A Ukrainian lawmaker made further allegations about secret funds said to have been paid to Donald Trump’s former campaign chairman Paul Manafort.
Serhiy Leshchenko said he had evidence that Paul Manafort had tried to hide a payment of $750,000 by a pro-Russian party in 2009. Paul Manafort’s spokesman denied the claim as “baseless”.
Paul Manafort was an adviser to former Ukrainian President Viktor Yanukovych. But he denies receiving any cash payments.
He was forced to resign as Donald Trump’s campaign chairman in August 2016 over revelations about his ties to Viktor Yanukovych.
Paul Manafort is one of a number of the presidential associates currently under scrutiny for possible contacts with Russia during the US presidential campaign.
On March 20, FBI director James Comey confirmed for the first time that his agency was investigating alleged Russian interference in the election.

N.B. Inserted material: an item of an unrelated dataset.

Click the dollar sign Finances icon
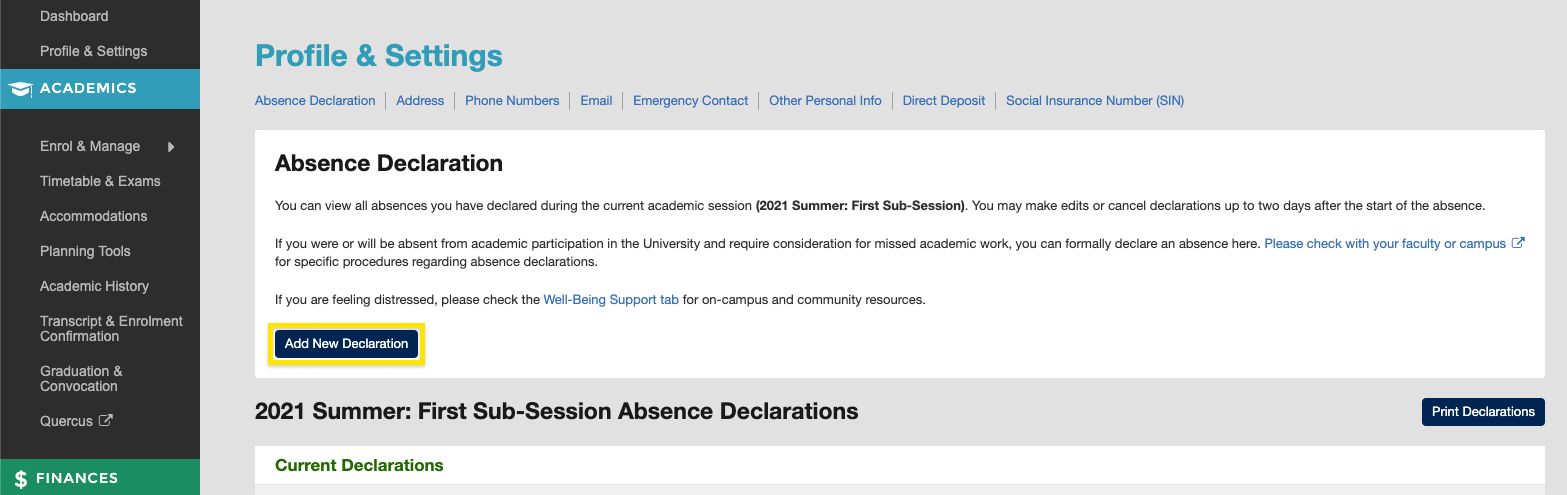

On March 21, Serhiy Leshchenko, a former investigative journalist, published an invoice purportedly signed by Paul Manafort that showed a $750,000 payment for a shipment of computers to a company called Davis Manafort.
The funds came from an offshore company in Belize via a bank in Kyrgyzstan.
Serhiy Leshchenko said the contract was a cover for payments to Paul Manafort for his consulting services to Viktor Yanukovych’s Party of Regions.
The lawmaker said the amount and date of the payment matched one of the entries on the so-called Black Ledgers (handwritten accounting books alleged to belong to the Party of Regions), where Paul Manafort’s name was mentioned.
Paul Manafort’s spokesman Jason Maloni described the latest allegations as “baseless”, saying they should be “summarily dismissed”.
President Viktor Yanukovych was ousted during mass street protests in Ukraine in 2014.